----- DATA SECTION -----

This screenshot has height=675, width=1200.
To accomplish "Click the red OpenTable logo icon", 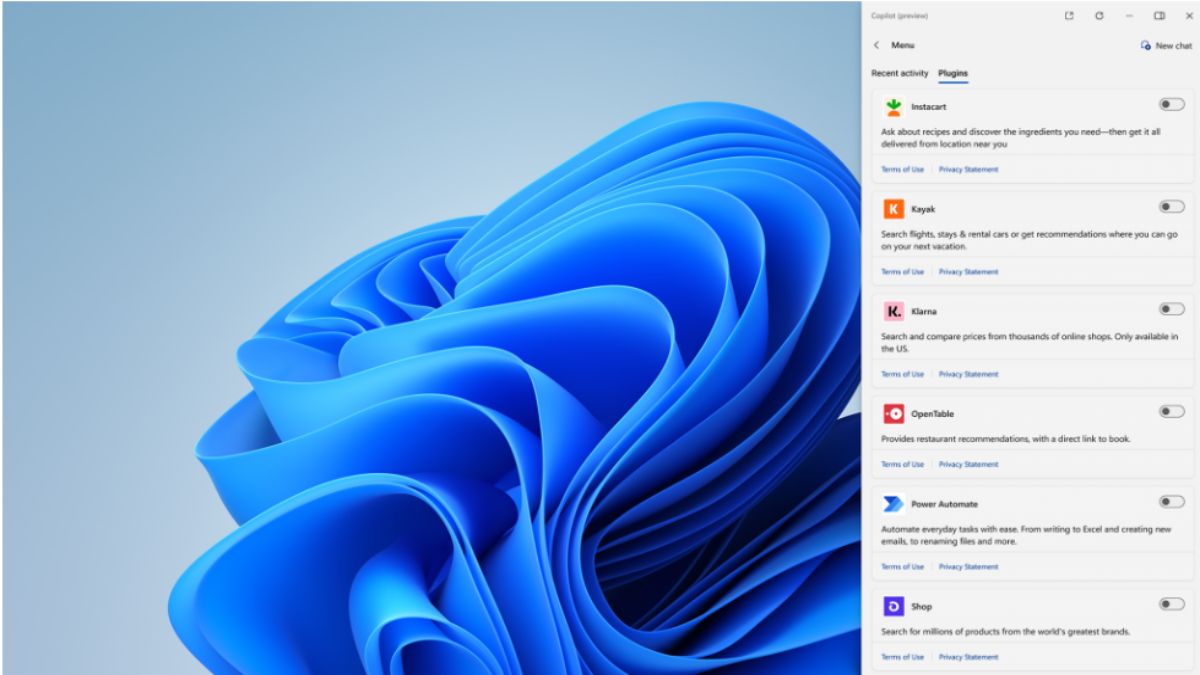I will [x=893, y=414].
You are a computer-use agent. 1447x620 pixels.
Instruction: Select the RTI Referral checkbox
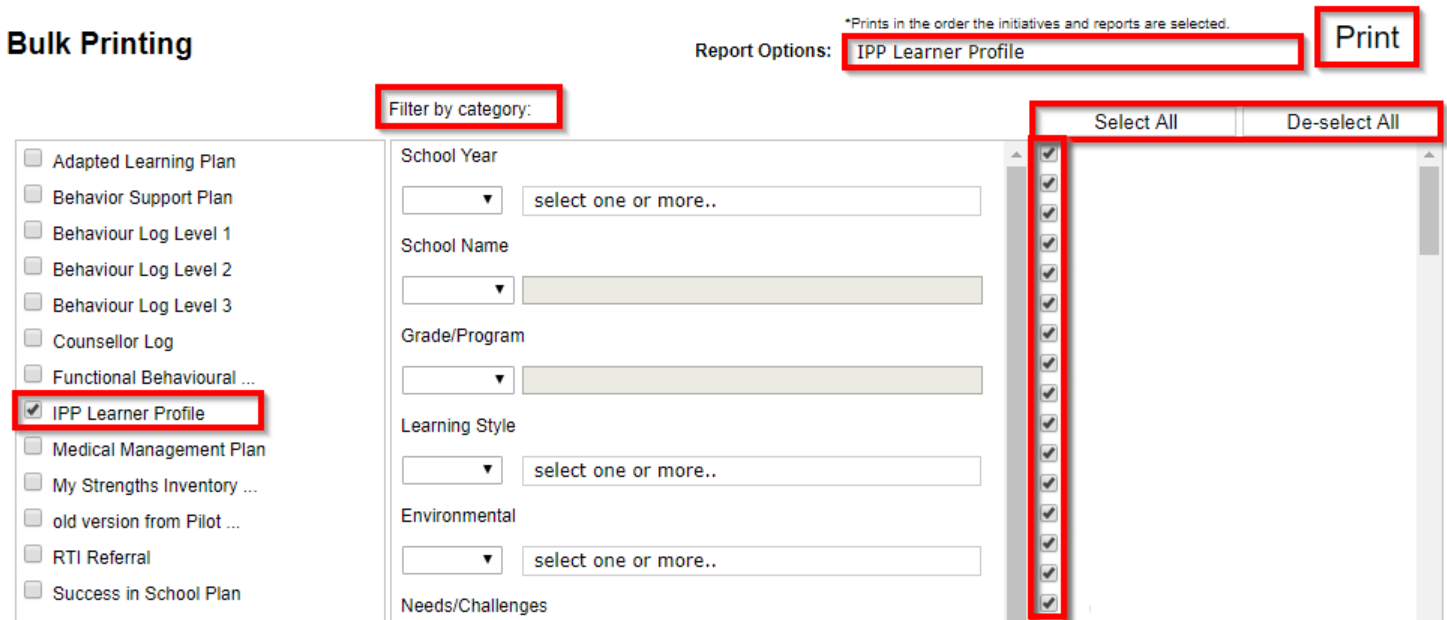click(x=34, y=554)
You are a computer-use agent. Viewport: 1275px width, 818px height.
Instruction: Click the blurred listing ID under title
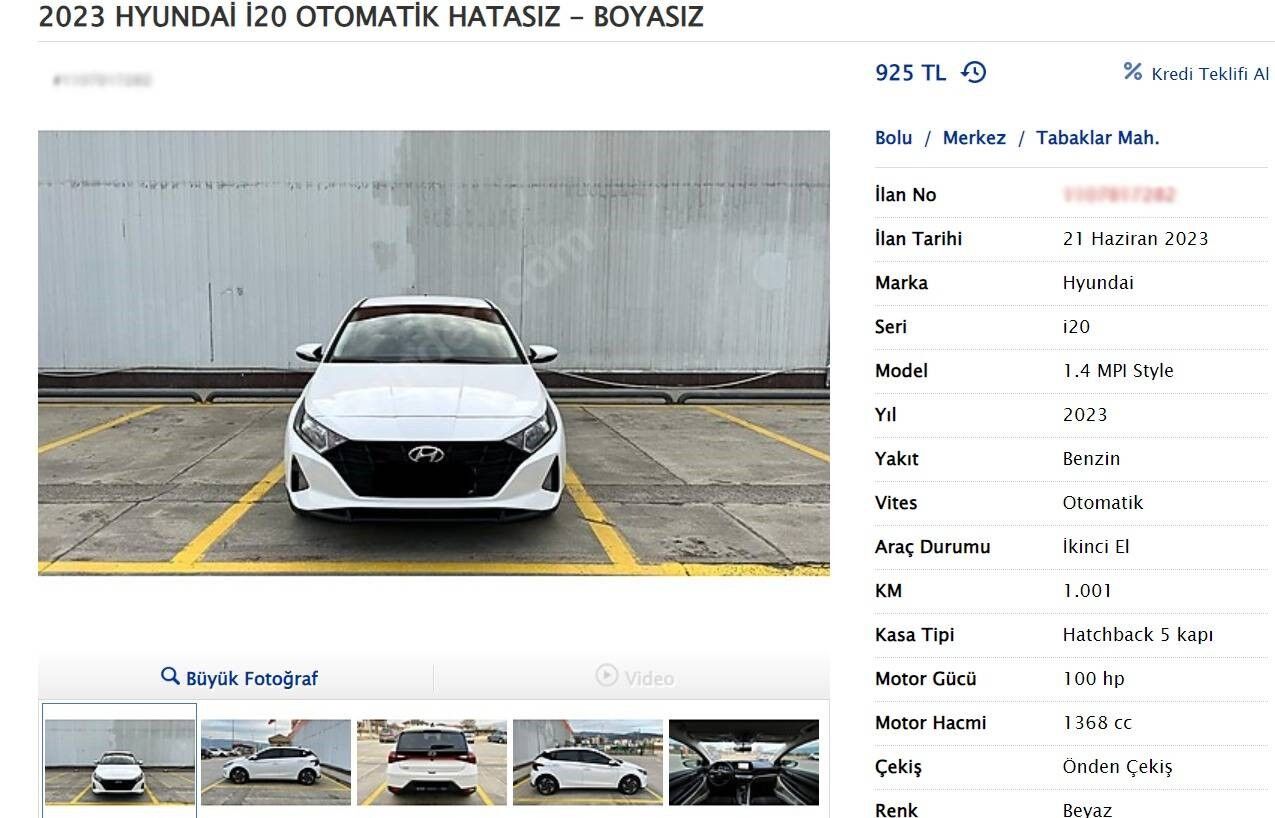[102, 80]
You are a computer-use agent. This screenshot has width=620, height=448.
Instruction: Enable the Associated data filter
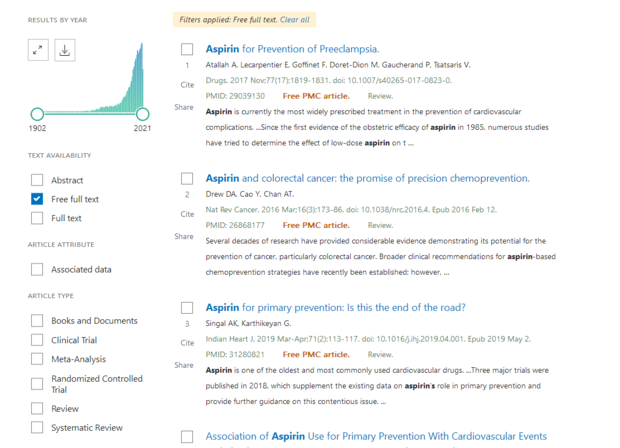[37, 269]
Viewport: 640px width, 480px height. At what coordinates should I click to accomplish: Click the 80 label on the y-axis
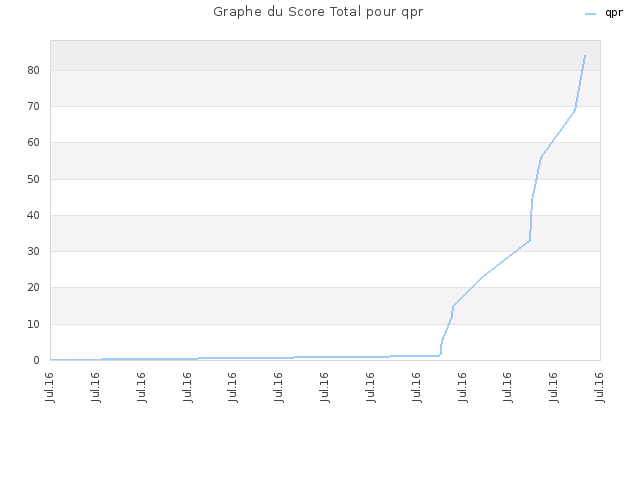coord(33,70)
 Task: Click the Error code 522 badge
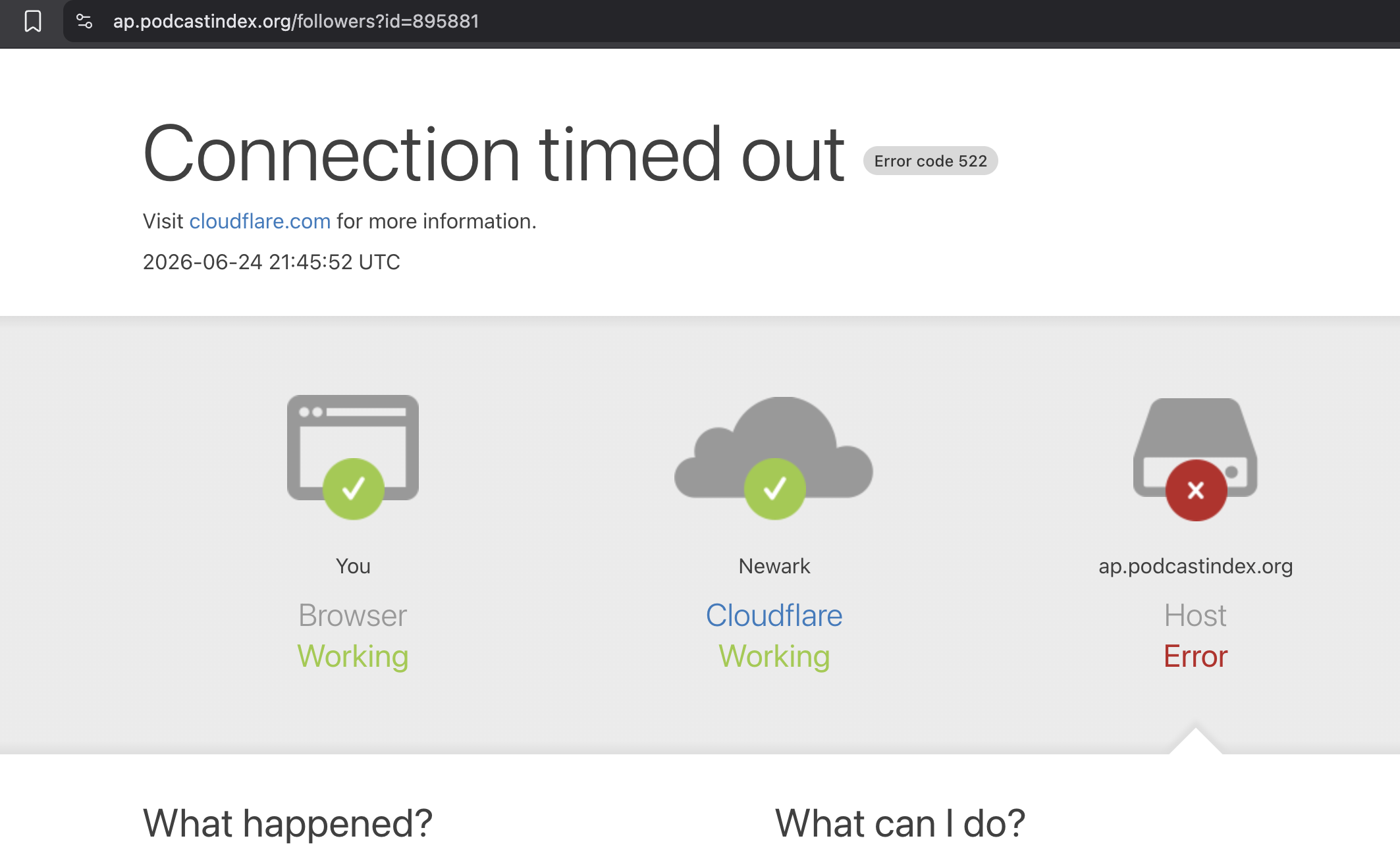[x=930, y=161]
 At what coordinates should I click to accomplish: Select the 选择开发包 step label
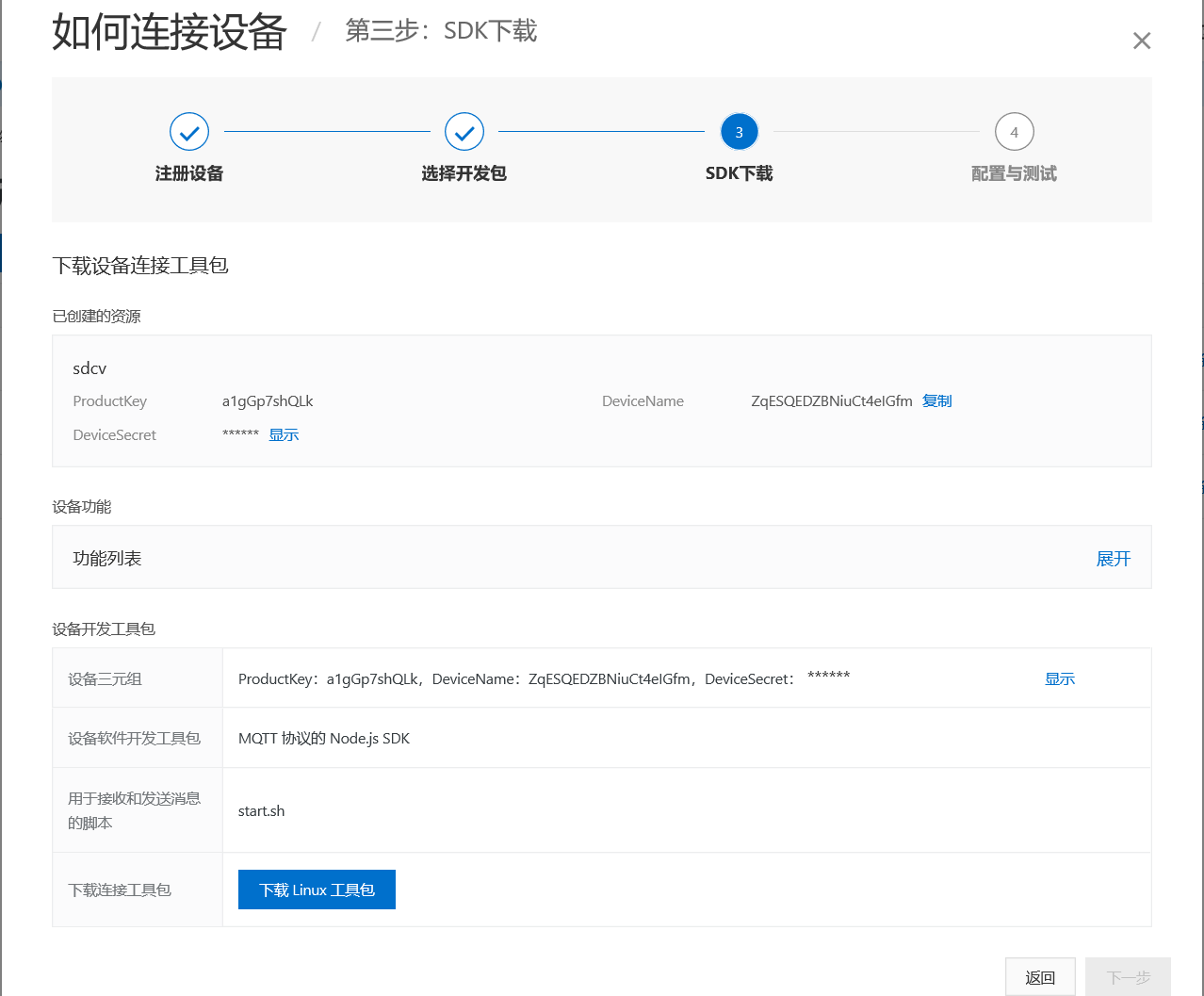pyautogui.click(x=464, y=173)
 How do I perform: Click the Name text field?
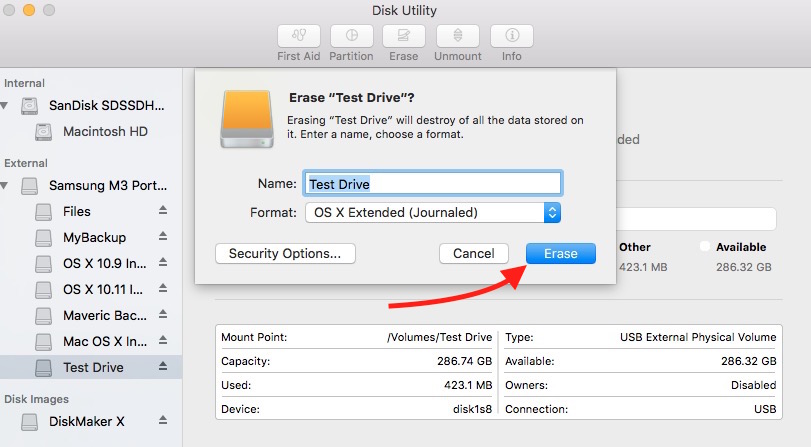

-----

=== EXERCISE ===
Copy out each line of the material above that contains the word "Select".

=== WRITTEN SOLUTION ===
Instruction: Select the RTI Referral checkbox
 At what coordinates should I click to accomplish: Select the 选择开发包 step label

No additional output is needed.